Kansas facing steep turnover of school superintendents

Wichita — More than 20 percent of Kansas’ school districts, including some of its largest, will have new superintendents this fall, according to a state official.

Dale Dennis, the state’s deputy education commissioner, said 61 school districts, including those of Topeka, Olathe, Lawrence and Manhattan, have new leaders. Some veteran superintendents in rural districts are going elsewhere as well, including Mike Waters, who left the Cimarron district in western Kansas after 14 years for a similar job across the border in Crete, Nebraska.

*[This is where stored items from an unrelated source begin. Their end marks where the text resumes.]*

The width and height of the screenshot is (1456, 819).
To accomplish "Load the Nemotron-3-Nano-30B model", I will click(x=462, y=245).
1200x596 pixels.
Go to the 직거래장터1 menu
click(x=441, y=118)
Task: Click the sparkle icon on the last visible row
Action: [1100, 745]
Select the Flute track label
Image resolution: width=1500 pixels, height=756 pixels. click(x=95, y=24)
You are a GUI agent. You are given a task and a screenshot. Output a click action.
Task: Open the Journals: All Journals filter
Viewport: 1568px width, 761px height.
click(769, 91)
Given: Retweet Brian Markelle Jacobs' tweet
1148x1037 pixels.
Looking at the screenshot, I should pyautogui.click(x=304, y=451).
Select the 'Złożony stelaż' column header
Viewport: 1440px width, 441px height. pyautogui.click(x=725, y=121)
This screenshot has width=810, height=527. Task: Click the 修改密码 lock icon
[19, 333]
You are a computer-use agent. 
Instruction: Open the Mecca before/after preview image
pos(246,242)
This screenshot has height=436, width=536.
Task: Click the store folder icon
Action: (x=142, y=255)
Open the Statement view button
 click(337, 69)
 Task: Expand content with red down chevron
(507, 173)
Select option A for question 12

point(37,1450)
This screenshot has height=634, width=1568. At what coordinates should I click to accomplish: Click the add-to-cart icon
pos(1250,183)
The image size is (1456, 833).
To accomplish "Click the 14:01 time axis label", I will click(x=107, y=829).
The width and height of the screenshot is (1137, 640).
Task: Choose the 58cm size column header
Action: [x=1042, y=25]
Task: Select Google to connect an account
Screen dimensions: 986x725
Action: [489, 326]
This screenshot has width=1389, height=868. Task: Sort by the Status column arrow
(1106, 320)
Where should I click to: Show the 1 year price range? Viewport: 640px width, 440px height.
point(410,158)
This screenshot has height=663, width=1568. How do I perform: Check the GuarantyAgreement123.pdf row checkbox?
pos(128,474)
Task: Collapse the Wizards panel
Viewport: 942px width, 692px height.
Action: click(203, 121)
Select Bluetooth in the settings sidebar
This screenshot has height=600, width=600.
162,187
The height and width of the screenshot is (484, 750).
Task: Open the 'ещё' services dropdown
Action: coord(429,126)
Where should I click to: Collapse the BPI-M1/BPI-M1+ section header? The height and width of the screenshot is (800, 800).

Those departures follow at least two straight years of rampant turnover, which Dennis and others said has taken a toll on districts and the state. The average tenure for a superintendent in Kansas is about five years, according to The Wichita Eagle .

“New ideas and so forth is great, but it takes a while for somebody brand new to get those ideas implemented, approved by the board and sold to the community,” Dennis said.

The Kansas Association of School Superintendents recently stepped up its efforts to mentor superintendents, pairing veteran or retired leaders with new ones and hosting a monthly “Phone a Friend” video conference to share strategies. The State Department of Education also holds workshops for new superintendents on budgeting and other issues.

Darin Headrick resigned last month from his job overseeing Kiowa County USD 422 in Greensburg. Headrick, who was Greensburg’s superintendent when a tornado destroyed most of the town in 2007, guided the district’s recovery and said he loved the work and the community. But he said it’s “difficult to be a superintendent when you see budgets get smaller and you see the quality of things you deliver to students decreasing.”

He and his wife, a middle school counselor, recently moved to Wichita, where he is seeking a job in education or the private sector.

He said he and his wife left Greensburg in part to lessen the blow of impending budget cuts in his district. Over the past nine years, as part of consolidating Greensburg schools with nearby Mullinville and Haviland, district officials reduced school staff by about a third, but more cuts were necessary, he said.

“We needed to reduce one administrator and one counselor, and it just so happened that I was an administrator and my wife was a counselor,” he said.